• Aim of the task:
Starting at the line that contains "Task: Pull out the left side panel handle" and ending at the final line of the entries below, write out each line exactly as it appears, but omit the pictures.

[Dataset entries]
•••
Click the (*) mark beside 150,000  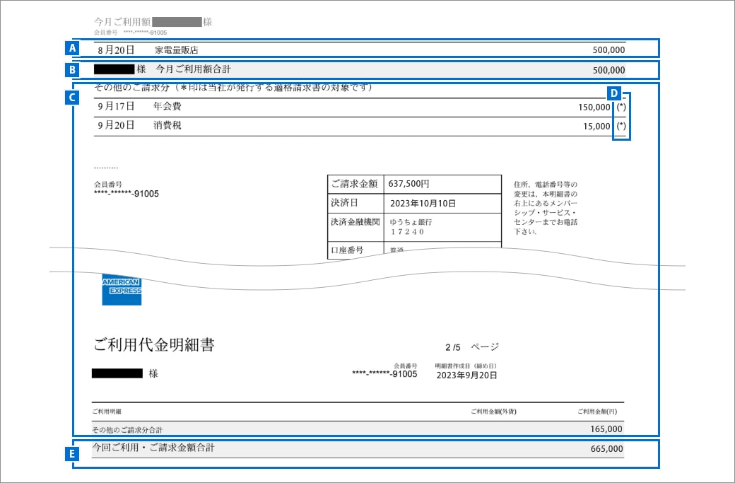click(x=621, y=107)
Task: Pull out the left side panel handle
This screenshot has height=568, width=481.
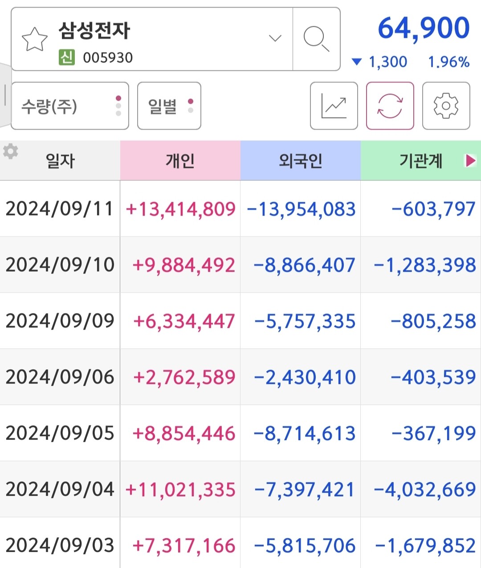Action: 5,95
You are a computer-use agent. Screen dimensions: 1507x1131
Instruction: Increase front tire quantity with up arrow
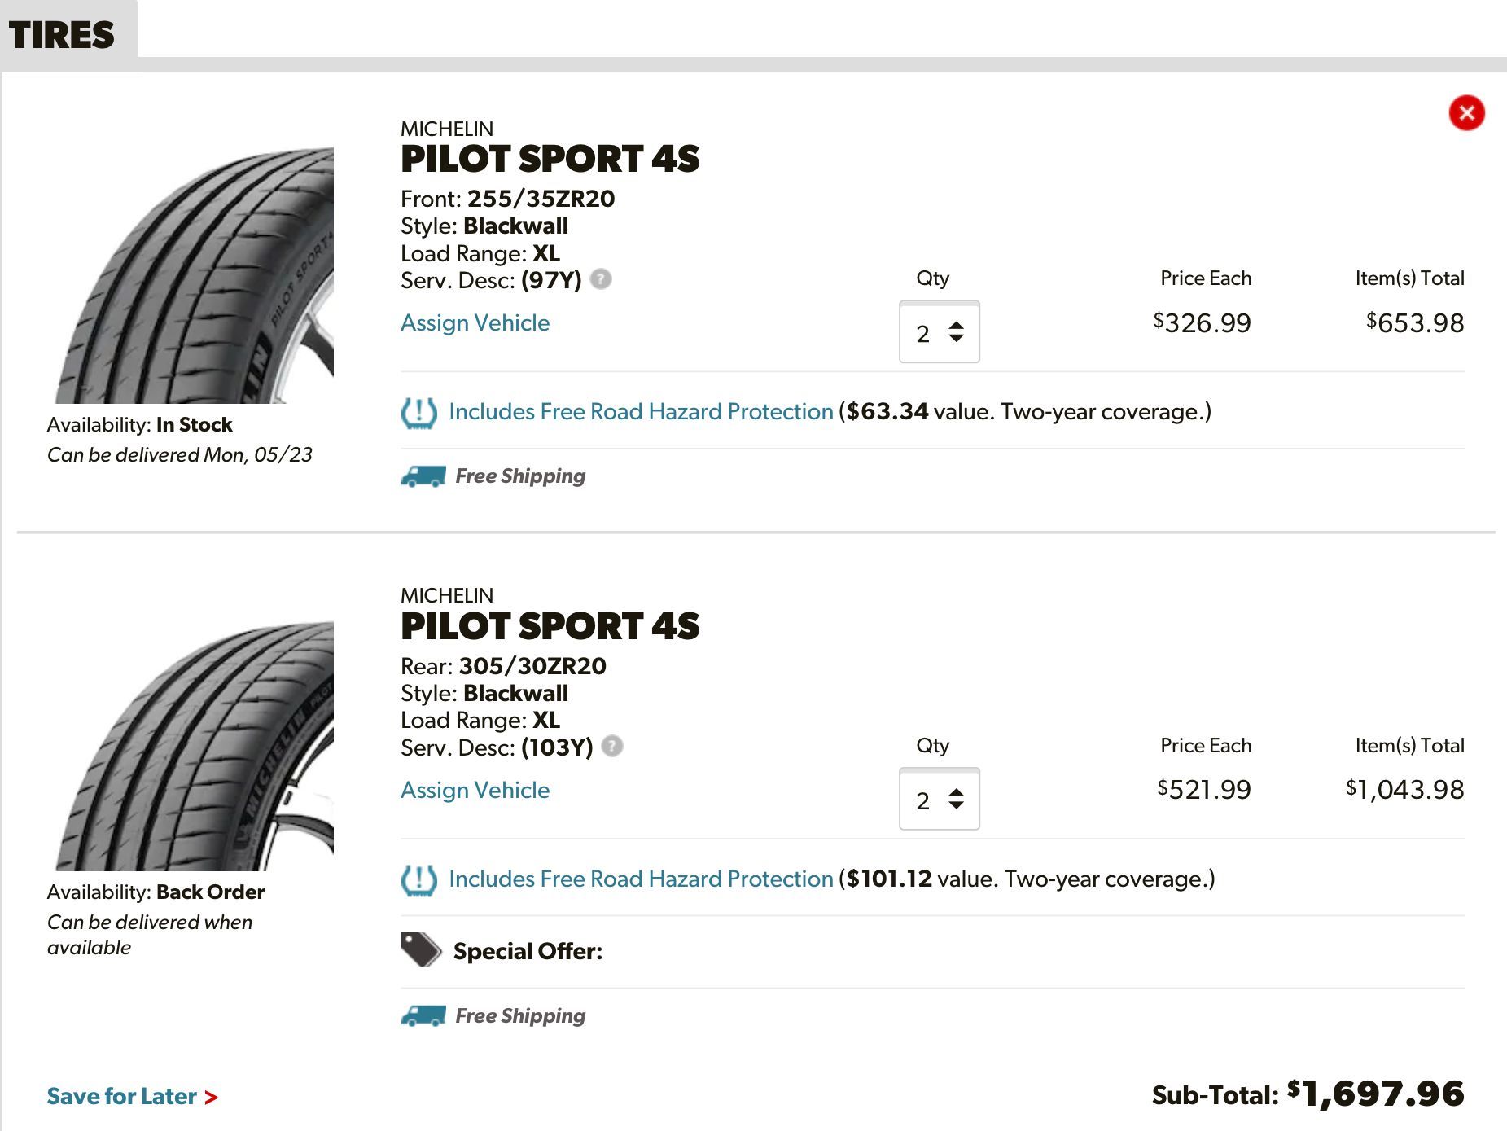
•••
• Answer box:
Task: Pull out the left side panel handle
This screenshot has height=568, width=481.
Action: 5,95
You are a computer-use agent. Screen dimensions: 1507x1131
Instruction: Increase front tire quantity with up arrow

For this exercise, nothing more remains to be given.